A Markovian model of evolving world input-output network.

作者信息

Moosavi Vahid, Isacchini Giulio

机构信息

Chair for Computer Aided Architectural Design, Department of Architecture, ETH Zurich, Zurich, Switzerland.

Department of Physics, ETH Zurich, Zurich, Switzerland.

出版信息

PLoS One. 2017 Oct 24;12(10):e0186746. doi: 10.1371/journal.pone.0186746. eCollection 2017.
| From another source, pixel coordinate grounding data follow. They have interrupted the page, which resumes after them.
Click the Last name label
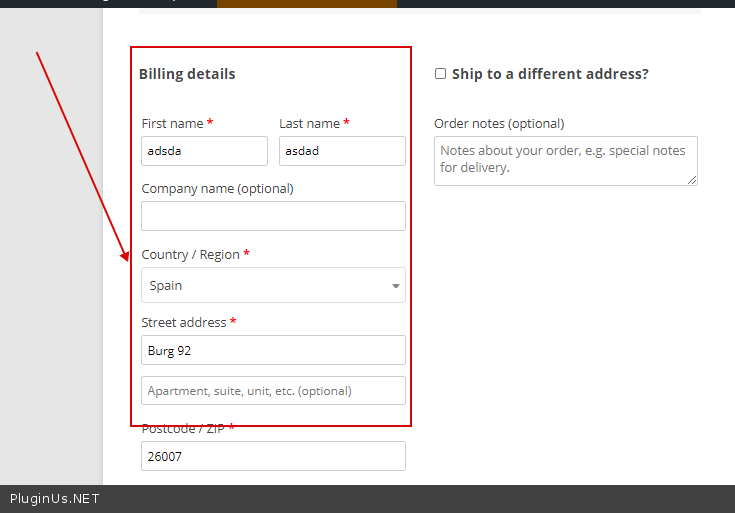 pos(309,123)
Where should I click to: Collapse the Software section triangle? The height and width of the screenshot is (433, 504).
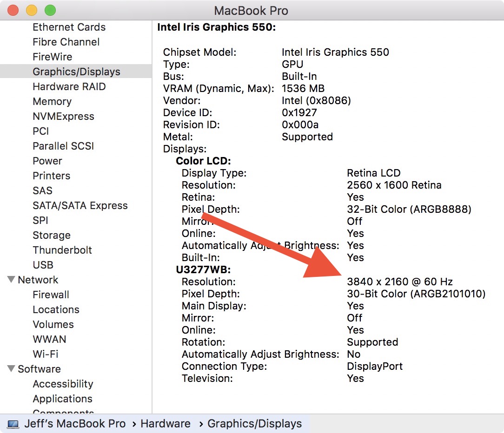point(11,369)
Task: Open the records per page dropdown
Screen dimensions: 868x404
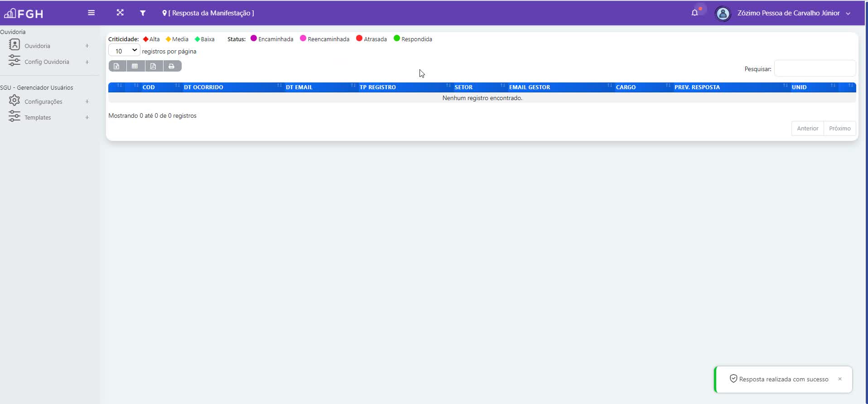Action: [124, 51]
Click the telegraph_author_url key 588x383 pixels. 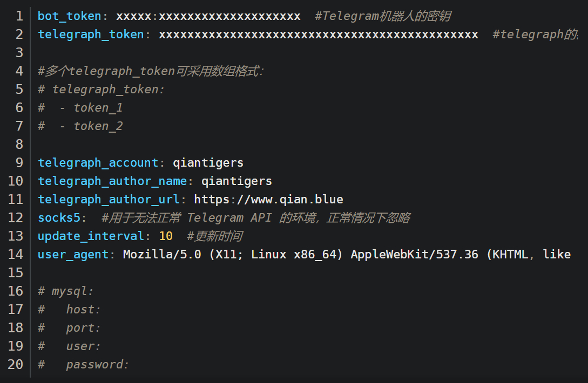(109, 200)
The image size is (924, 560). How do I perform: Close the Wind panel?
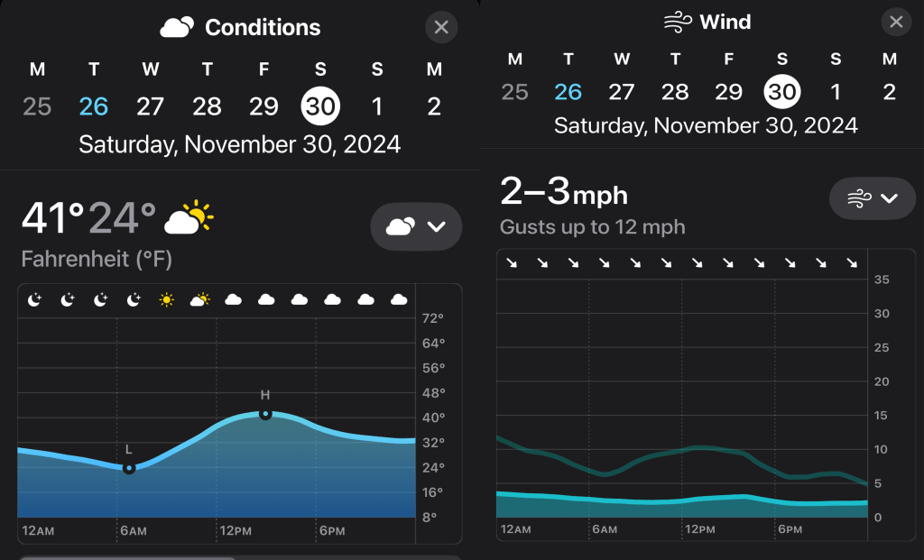tap(895, 23)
DOI:10.1371/journal.pone.0186746
PMID:29065145
原文链接:https://pmc.ncbi.nlm.nih.gov/articles/PMC5655482/
Abstract

The initial theoretical connections between Leontief input-output models and Markov chains were established back in 1950s. However, considering the wide variety of mathematical properties of Markov chains, so far there has not been a full investigation of evolving world economic networks with Markov chain formalism. In this work, using the recently available world input-output database, we investigated the evolution of the world economic network from 1995 to 2011 through analysis of a time series of finite Markov chains. We assessed different aspects of this evolving system via different known properties of the Markov chains such as mixing time, Kemeny constant, steady state probabilities and perturbation analysis of the transition matrices. First, we showed how the time series of mixing times and Kemeny constants could be used as an aggregate index of globalization. Next, we focused on the steady state probabilities as a measure of structural power of the economies that are comparable to GDP shares of economies as the traditional index of economies welfare. Further, we introduced two measures of systemic risk, called systemic influence and systemic fragility, where the former is the ratio of number of influenced nodes to the total number of nodes, caused by a shock in the activity of a node, and the latter is based on the number of times a specific economic node is affected by a shock in the activity of any of the other nodes. Finally, focusing on Kemeny constant as a global indicator of monetary flow across the network, we showed that there is a paradoxical effect of a change in activity levels of economic nodes on the overall flow of the world economic network. While the economic slowdown of the majority of nodes with high structural power results to a slower average monetary flow over the network, there are some nodes, where their slowdowns improve the overall quality of the network in terms of connectivity and the average flow of the money.

摘要

早在20世纪50年代就建立了列昂惕夫投入产出模型与马尔可夫链之间最初的理论联系。然而,鉴于马尔可夫链具有各种各样的数学性质,迄今为止,尚未对采用马尔可夫链形式主义的世界经济网络演变进行全面研究。在这项工作中,我们利用最近可得的世界投入产出数据库,通过分析有限马尔可夫链的时间序列,研究了1995年至2011年世界经济网络的演变。我们通过马尔可夫链的不同已知性质,如混合时间、凯梅尼常数、稳态概率以及转移矩阵的扰动分析,评估了这个不断演变系统的不同方面。首先,我们展示了混合时间和凯梅尼常数的时间序列如何用作全球化的综合指标。接下来,我们将重点放在稳态概率上,将其作为衡量经济体结构权力的一种度量,这与作为经济体福利传统指标的经济体GDP份额具有可比性。此外,我们引入了两种系统性风险度量,分别称为系统影响力和系统脆弱性,前者是指一个节点活动受到冲击时,受影响节点数量与节点总数的比率,后者则基于特定经济节点受到其他任何节点活动冲击的次数。最后,以凯梅尼常数作为全球网络货币流动的指标,我们表明经济节点活动水平的变化对世界经济网络的整体流动存在一种矛盾效应。虽然大多数具有高结构权力的节点经济放缓导致网络上的平均货币流动变慢,但也有一些节点,它们的放缓在连通性和货币平均流动方面提高了网络的整体质量。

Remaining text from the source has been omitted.